The Philippine central bank, BSP, lowered its Overnight Repurchase Rate by 25 basis points to 4.25 percent today, as was widely anticipated. The BSP cited that “prospects for global economic activity are likely to remain weak amid sustained trade tensions among major economies”.
Meanwhile, the central linked the softness in the first half of GDP to the delayed implementation of the 2019 budget. It maintained that prospects for domestic demand are perceived as firm, underpinned by a projected rebound in private consumption and an “accelerated” implementation of the infrastructure program.
“We concur that the trajectory for growth in H2 will likely depend on the pace of government infrastructure spending. Although spending did increase sequentially in Q2, it did not materially filter into investment”, noted ANZ in a research report.
BSP again lowered its inflation forecast for this year to 2.6 percent from 2.7 percent previously and for 2020 to 2.9 percent from 3 percent during today’s meeting.

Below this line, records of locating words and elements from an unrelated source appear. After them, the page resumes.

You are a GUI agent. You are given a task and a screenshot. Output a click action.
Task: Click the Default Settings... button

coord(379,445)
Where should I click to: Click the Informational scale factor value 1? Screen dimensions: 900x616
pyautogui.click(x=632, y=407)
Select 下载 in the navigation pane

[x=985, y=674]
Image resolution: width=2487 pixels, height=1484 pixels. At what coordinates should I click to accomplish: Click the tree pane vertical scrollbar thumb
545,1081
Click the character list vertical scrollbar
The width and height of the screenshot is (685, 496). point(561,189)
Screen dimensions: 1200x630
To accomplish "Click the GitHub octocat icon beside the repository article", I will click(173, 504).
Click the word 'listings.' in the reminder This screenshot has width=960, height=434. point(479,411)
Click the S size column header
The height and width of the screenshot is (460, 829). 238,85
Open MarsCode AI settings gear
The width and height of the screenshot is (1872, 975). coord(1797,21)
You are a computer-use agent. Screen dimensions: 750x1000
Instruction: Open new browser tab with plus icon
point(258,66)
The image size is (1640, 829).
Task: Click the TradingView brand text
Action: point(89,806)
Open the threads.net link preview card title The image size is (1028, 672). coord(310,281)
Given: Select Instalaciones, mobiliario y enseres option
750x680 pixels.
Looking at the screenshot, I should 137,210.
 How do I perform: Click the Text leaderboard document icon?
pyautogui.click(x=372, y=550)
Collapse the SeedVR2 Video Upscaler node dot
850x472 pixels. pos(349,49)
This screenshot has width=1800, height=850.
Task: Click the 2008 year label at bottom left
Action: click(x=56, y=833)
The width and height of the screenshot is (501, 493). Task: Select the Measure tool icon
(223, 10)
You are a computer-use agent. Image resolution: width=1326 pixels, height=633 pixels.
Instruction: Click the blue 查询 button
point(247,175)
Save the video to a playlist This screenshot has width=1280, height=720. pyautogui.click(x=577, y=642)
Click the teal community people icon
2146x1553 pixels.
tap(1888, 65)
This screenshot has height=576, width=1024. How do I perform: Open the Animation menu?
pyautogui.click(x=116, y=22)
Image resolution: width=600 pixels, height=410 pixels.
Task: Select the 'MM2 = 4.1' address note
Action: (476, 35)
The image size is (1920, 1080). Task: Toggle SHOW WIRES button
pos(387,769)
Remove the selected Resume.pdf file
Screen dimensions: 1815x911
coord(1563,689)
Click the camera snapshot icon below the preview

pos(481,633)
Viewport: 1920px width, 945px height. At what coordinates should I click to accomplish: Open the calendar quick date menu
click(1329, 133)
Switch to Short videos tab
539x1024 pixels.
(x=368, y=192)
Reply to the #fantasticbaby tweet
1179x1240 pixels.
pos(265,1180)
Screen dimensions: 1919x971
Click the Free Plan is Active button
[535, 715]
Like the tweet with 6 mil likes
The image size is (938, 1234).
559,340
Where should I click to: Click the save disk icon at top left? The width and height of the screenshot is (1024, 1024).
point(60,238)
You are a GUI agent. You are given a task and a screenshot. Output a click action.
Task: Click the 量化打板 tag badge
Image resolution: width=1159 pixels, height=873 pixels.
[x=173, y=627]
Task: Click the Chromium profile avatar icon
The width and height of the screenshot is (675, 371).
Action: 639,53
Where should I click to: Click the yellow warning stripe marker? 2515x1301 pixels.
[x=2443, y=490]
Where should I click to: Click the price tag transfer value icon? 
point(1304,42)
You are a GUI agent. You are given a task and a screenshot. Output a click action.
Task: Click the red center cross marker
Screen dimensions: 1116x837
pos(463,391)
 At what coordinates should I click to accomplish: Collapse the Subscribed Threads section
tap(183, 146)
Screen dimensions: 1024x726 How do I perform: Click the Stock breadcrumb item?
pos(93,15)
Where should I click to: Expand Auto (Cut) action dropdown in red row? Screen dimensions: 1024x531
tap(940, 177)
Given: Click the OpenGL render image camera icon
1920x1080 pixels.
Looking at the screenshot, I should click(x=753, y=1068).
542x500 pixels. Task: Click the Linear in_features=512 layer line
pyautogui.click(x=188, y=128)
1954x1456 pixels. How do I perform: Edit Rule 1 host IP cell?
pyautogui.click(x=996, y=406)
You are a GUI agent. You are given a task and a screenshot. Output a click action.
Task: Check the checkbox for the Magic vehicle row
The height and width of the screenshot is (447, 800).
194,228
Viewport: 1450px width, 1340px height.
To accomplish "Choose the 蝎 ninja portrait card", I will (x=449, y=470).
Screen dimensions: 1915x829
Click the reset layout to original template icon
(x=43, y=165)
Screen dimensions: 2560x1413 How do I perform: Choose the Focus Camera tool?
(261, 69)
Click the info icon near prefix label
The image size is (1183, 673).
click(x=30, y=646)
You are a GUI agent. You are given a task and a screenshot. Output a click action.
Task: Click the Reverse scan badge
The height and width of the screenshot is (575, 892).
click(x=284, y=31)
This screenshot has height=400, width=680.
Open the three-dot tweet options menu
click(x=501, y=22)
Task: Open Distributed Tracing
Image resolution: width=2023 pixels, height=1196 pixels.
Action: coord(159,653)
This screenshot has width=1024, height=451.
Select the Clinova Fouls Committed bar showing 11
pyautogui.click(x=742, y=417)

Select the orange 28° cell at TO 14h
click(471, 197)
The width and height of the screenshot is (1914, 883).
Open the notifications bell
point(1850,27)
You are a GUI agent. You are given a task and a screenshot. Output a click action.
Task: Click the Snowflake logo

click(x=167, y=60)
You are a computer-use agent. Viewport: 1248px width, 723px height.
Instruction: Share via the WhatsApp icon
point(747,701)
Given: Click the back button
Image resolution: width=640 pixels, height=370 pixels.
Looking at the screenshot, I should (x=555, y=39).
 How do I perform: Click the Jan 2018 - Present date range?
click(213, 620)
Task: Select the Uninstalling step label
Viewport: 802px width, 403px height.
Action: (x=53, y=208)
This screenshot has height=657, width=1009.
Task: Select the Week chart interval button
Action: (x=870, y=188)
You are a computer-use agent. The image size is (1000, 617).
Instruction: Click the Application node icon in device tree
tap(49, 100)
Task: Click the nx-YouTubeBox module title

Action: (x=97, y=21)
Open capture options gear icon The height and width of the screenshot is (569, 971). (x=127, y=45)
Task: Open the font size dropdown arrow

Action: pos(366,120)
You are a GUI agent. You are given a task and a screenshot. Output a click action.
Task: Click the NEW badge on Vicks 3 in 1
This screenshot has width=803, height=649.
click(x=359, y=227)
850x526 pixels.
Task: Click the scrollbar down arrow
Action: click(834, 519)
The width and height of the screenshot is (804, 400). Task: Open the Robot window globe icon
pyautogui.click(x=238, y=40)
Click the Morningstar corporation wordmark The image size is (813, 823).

This reduction is highlighted by assumptions of lower average oil prices in 2019. The central bank maintained that risks to 2019 inflation remain widely balanced although the possibility of a prolonged El Niño effect had fallen.
“The BSP has kept the door to further easing open, contingent on a sustained moderation in inflation. The central bank expects inflation to fall in the coming months on a high base effect. We concur. We expect the BSP to cut rates by another 25bps in Q4, likely at the November meeting”, stated ANZ.